相川黒介作品の書評/レビュー

インヴィジョン・ワールド (2)

飛び級の迷宮
評価:☆☆☆★★
 特務機関ムラサメの創成士である天王寺真冬の推薦を受けて始まりの迷宮に潜ることになった遥斗たちは、迷宮を生み出した七人の革新者のオリジンである御原九十九と敵対することになる。

 シリーズ最終巻。

インヴィジョン・ワールド

屈服させたいヒロイン
評価:☆☆☆★★
 Super-Augmented-Reality(SAR)は、情報に質量を与え顕現させる技術だ。サードアイによる電脳化で起動したアプリのデータを、幻影実体化装置(インプリメント)による幻影換装で幻実体とする能力を持つ人々を<創成士/イマジニア>と呼ぶ。
 このSARは世界に革新をもたらしたが、また、災厄を招くことにもなった。トウキョウで発生した世界初のワールドロストによる幻実体の暴走は、次元迷宮(ダンジョン)とそこに現れた虚空なる者(ゴースト)という人類の敵対者を生み、“悪夢の七日間”と呼ばれた。そして未だ、トウキョウは次元迷宮(ダンジョン)から解放されていない。

 たびたび発生する次元迷宮(ダンジョン)を攻略するのは、<創成士/イマジニア>の役割だ。そんな彼らを養成する学園ヴァルフォールに一人の特待生が入学した。彼の名は神凪遥人。脳内メモリ領域が最低ランクのEであるため、大規模なアプリを使うことが出来ないという欠点がありながら、異常なまでの出力と、脳内に常駐して削除できない謎のアプリを持っているために、生徒会長の天王寺千影の推薦で入学することが出来た。
 そしてその初日。夢幻都市イデアに突如発生した次元迷宮(ダンジョン)に足を踏み入れてみた神凪遥人は、傲慢で思い込みの激しい先輩の緋桜杏奈に戦いを吹っ掛けられる。彼女は彼を、スナッチャーという、次元迷宮(ダンジョン)に出没する襲撃者と勘違いをしたのだ。

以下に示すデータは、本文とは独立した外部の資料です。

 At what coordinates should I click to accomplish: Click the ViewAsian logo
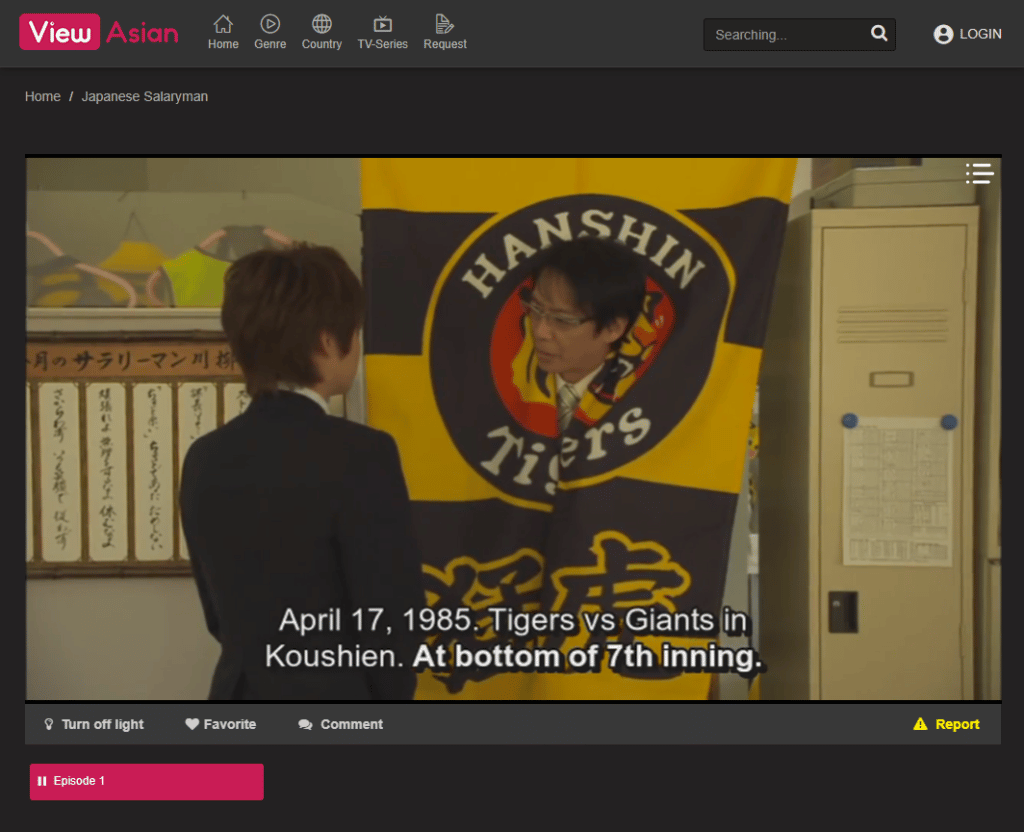(99, 32)

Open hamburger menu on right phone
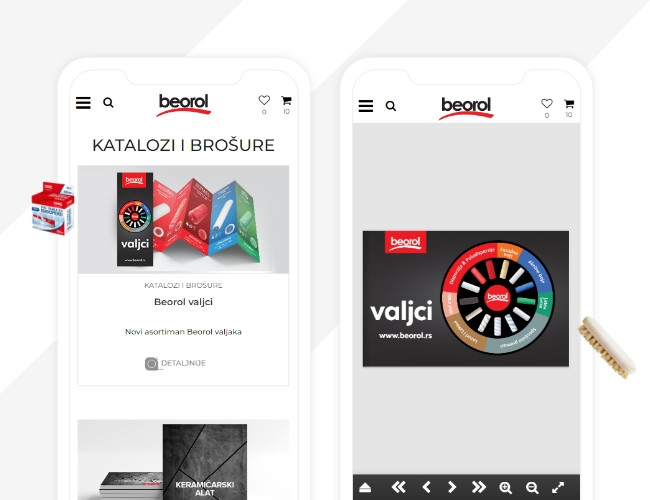[x=366, y=106]
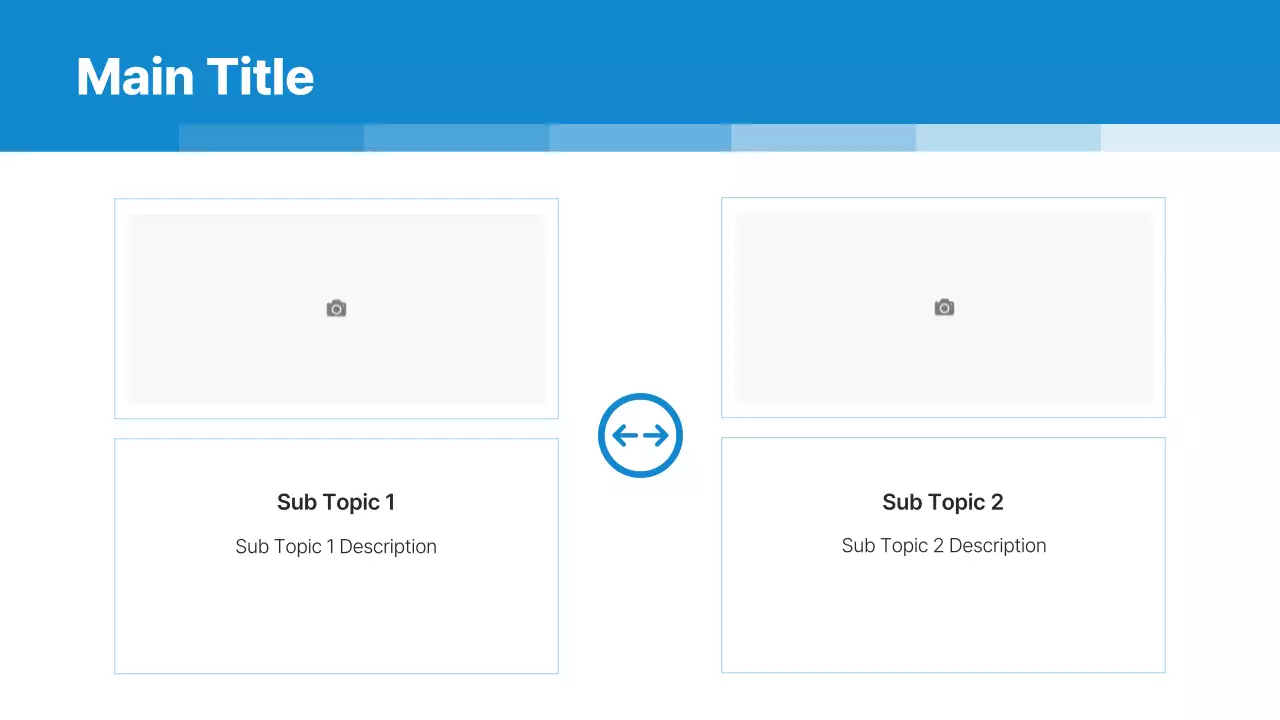
Task: Click the blank area above Sub Topic 2 heading
Action: point(944,462)
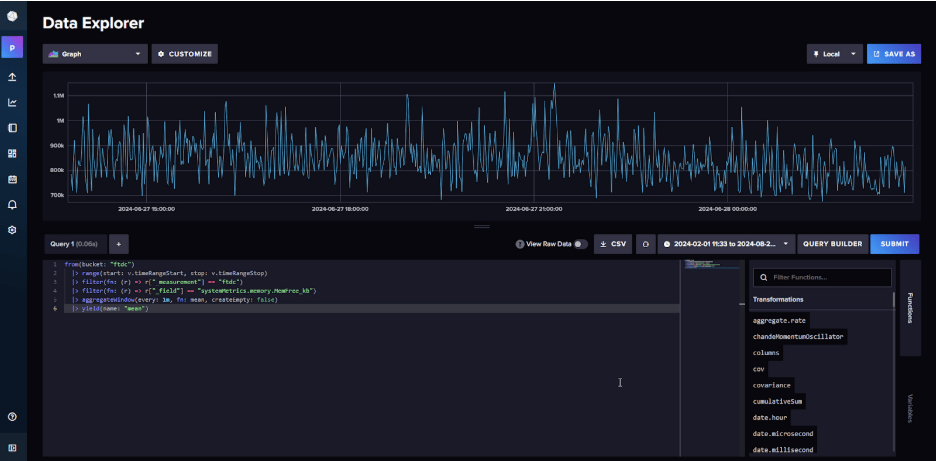Open the Notebooks icon in sidebar
Viewport: 936px width, 461px height.
click(x=12, y=128)
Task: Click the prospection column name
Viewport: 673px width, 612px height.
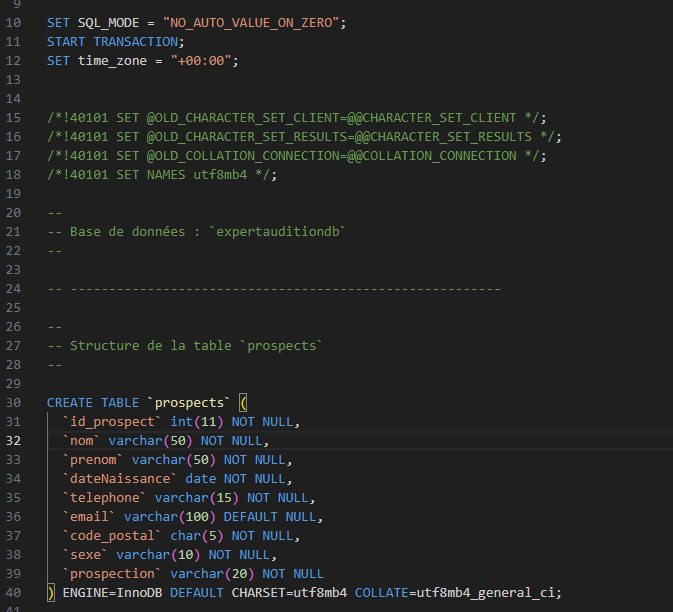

 幼馴染の白兎羽奈子とも偶然再会した神凪遥人は、天王寺千影からの提案で緋桜杏奈と組んでスナッチャー捕縛の任務に就くことになる。そして、容疑者の可能性がある猫好きの恋塚美亜と接触するのだった。

 とりあえず口絵に物申したいが、「ネコバスター」だと猫を倒しちゃわないかい?猫好きなのに。このネタが本文中で取り上げられるのかと思ったが、単なるミスか何かのようだ。
 そして、ヒロインのキャラクターがひどい。少なくとも自分には受入が難しい。とにかく言動にいらついて仕方がない。設定もヒット作の継ぎ接ぎ感が否めないので、どこかで期待させる何かを見せて欲しいところ。

 第18回スニーカー大賞特別賞受賞作「エピデミックゲージ」を改題改稿した作品だ。